Doctors, not Obamacare, will ask you about your sex life

When I was a medical student, my teachers explained that – as physicians – we would be privy to people’s most private information. They would tell us things about themselves that they might tell no other human being. It was stressed that this was an honor, something to be noted and respected. We would keep those things secret, both by law and by social contract.

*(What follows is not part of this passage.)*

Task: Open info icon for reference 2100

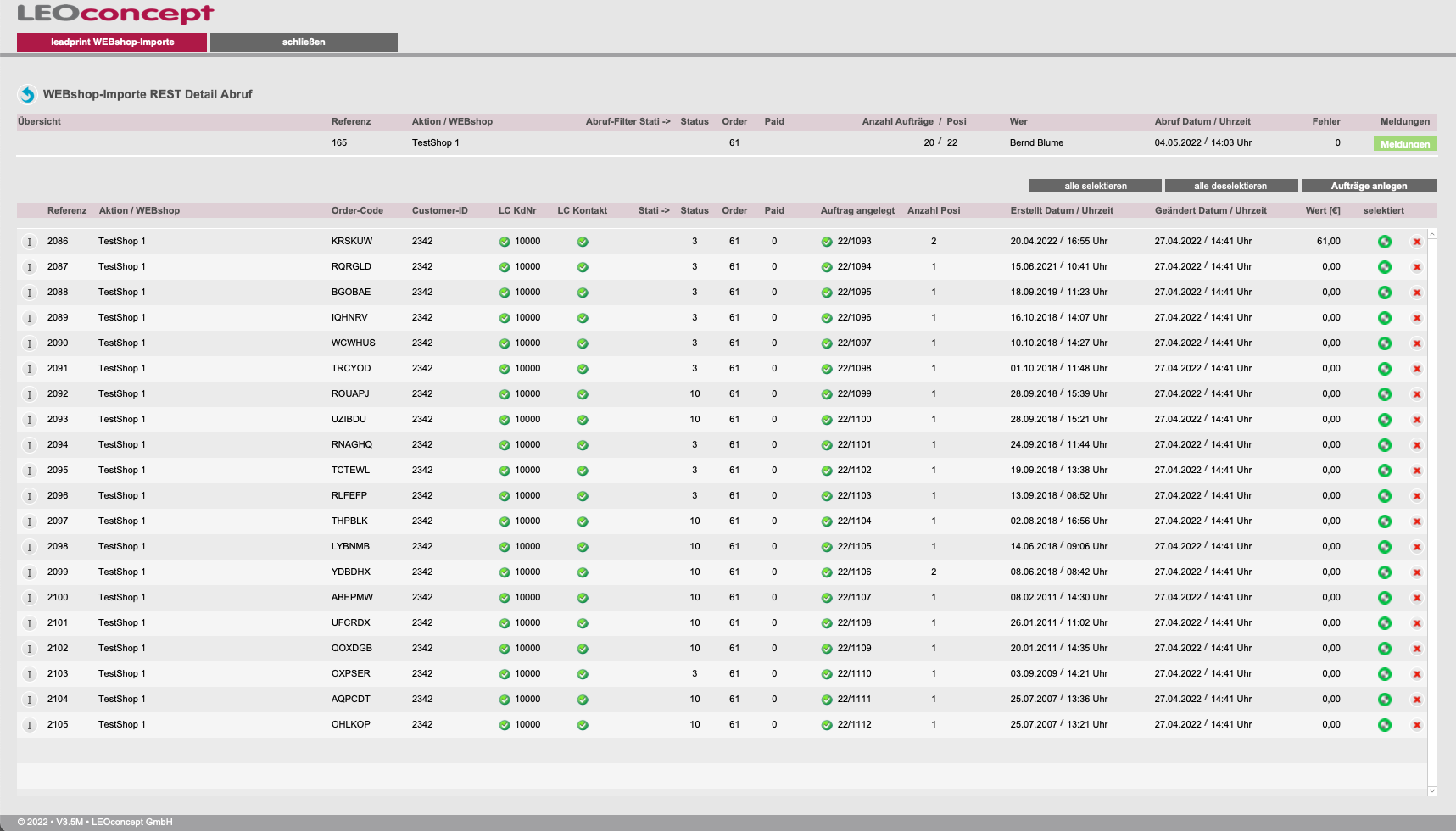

Sometimes, we would have to ask them questions about awkward things. During my month of adolescent training, we spend a large amount of time learning how to talk to kids about drugs, depression, eating disorders,violence,  and – yes – sex. We learn to do it because it’s our job. We’re trying to keep people healthy, and all of these things are inherently risky. If they are occuring, we want to talk to adolescents about how to protect themselves and take care of themselves.

As an adult, when I go to a checkup, my doctors still ask me about my sexual health. They ask if I’m sexually active. The best among them have the courage to ask if I’m sexually active with anyone other than my wife. Why? Not because they’re prying busybodies; they ask because having multiple sexual partners greatly increases your risk of sexually transmitted infections. They’re looking out for my health, and want to advise me best on how to manage it.

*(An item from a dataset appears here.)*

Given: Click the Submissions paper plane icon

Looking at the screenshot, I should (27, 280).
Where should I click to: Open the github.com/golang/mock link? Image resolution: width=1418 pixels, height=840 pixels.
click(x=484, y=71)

Understand, please, that I can refuse to answer these questions. I can also lie. How would they know? But lying about my sexual activity to my physician would be akin to lying about my aches and pains. If I don’t tell the physician what’s going on, it’s hard for him or her to help me.

This is the way it’s always been.

So take this piece by Betsy McCaughey with a grain of salt:

Are you sexually active? If so, with one partner, multiple partners or same-sex partners?”

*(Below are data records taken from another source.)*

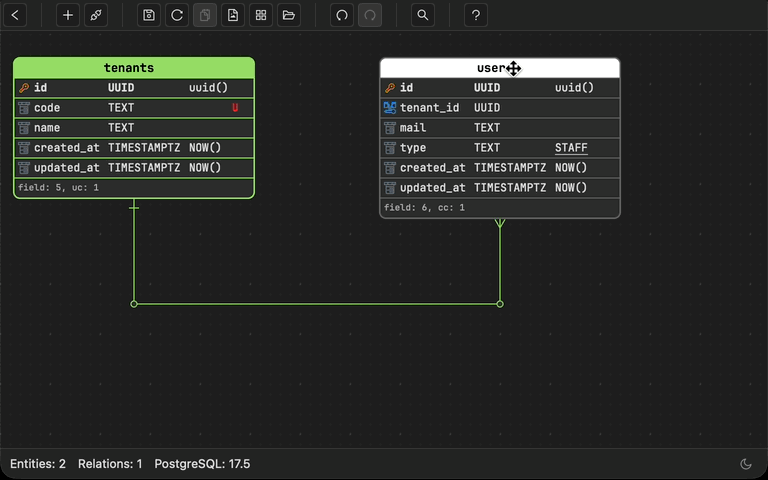Save the diagram with the disk icon
768x480 pixels.
(149, 15)
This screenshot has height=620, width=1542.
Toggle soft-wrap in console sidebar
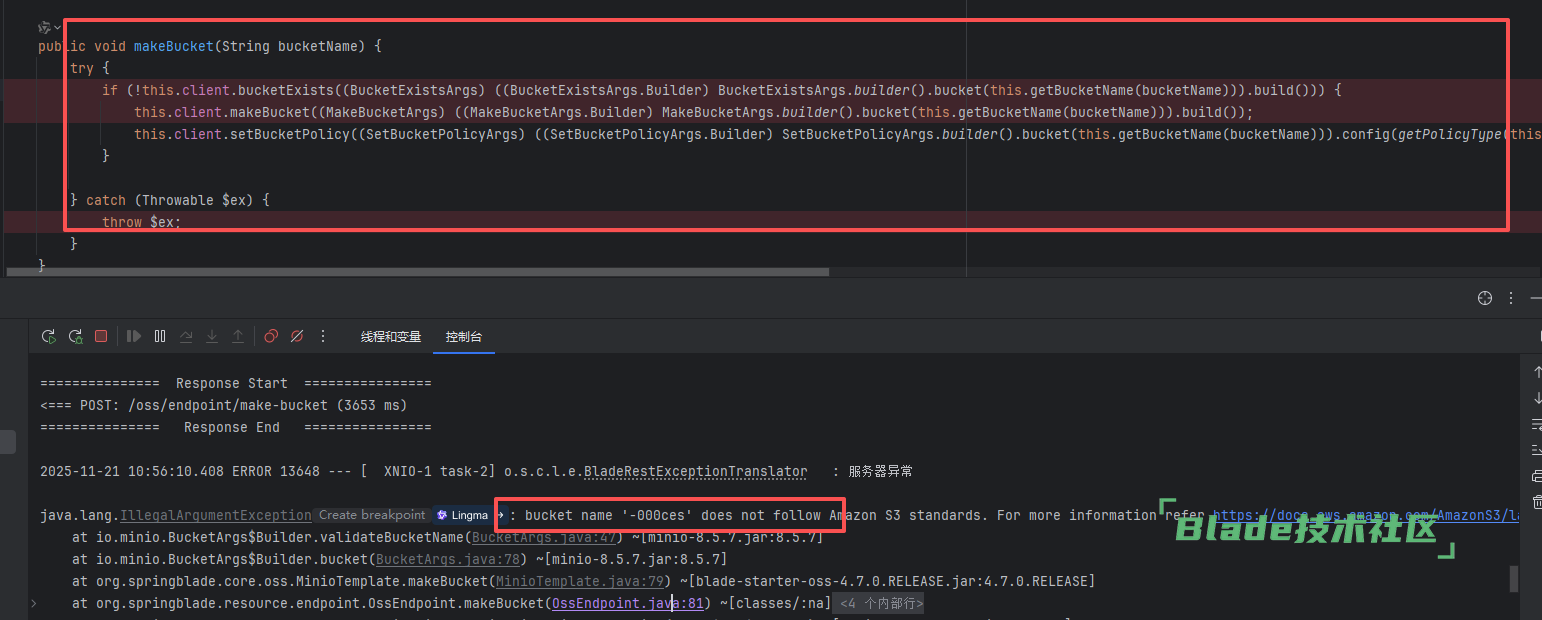(x=1537, y=424)
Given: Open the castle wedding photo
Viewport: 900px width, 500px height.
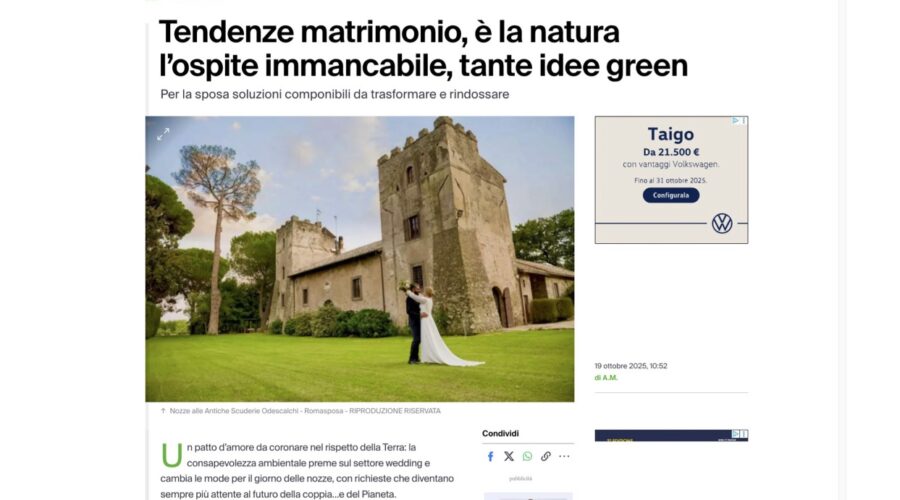Looking at the screenshot, I should 359,259.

Be ready to answer those questions and more the next time you go to the doctor, whether it’s the dermatologist or the cardiologist and no matter if the questions are unrelated to why you’re seeking medical help. And you can thank the Obama health law.

“This is nasty business,” says New York cardiologist Dr. Adam Budzikowski. He called the sex questions “insensitive, stupid and very intrusive.” He couldn’t think of an occasion when a cardiologist would need such information — but he knows he’ll be pushed to ask for it.

The president’s “reforms” aim to turn doctors into government agents, pressuring them financially to ask questions they consider inappropriate and unnecessary, and to violate their Hippocratic Oath to keep patients’ records confidential.

Evidently Ms. McCaughey knows some pretty crappy doctors, because if you consider it “inappropriate and unnecessary” to talk to your patients about their sex lives, then you really shouldn’t be in the business. I agree that it’s not necessary to ask these questions at every visit for every complaint. But seriously, a cardiologist is saying he can’t imagine a single occasion when he might ask a patient about his sex life? Really? I’m speechless.

But it gets worse. Ms. McCaughey further misrepresents what the law does:

Embarrassing though it may be, you confide things to a doctor you wouldn’t tell anyone else. But this is entirely different.

Doctors and hospitals who don’t comply with the federal government’s electronic-health-records requirements forgo incentive payments now; starting in 2015, they’ll face financial penalties from Medicare and Medicaid. The Department of Health and Human Services has already paid out over $12.7 billion for these incentives.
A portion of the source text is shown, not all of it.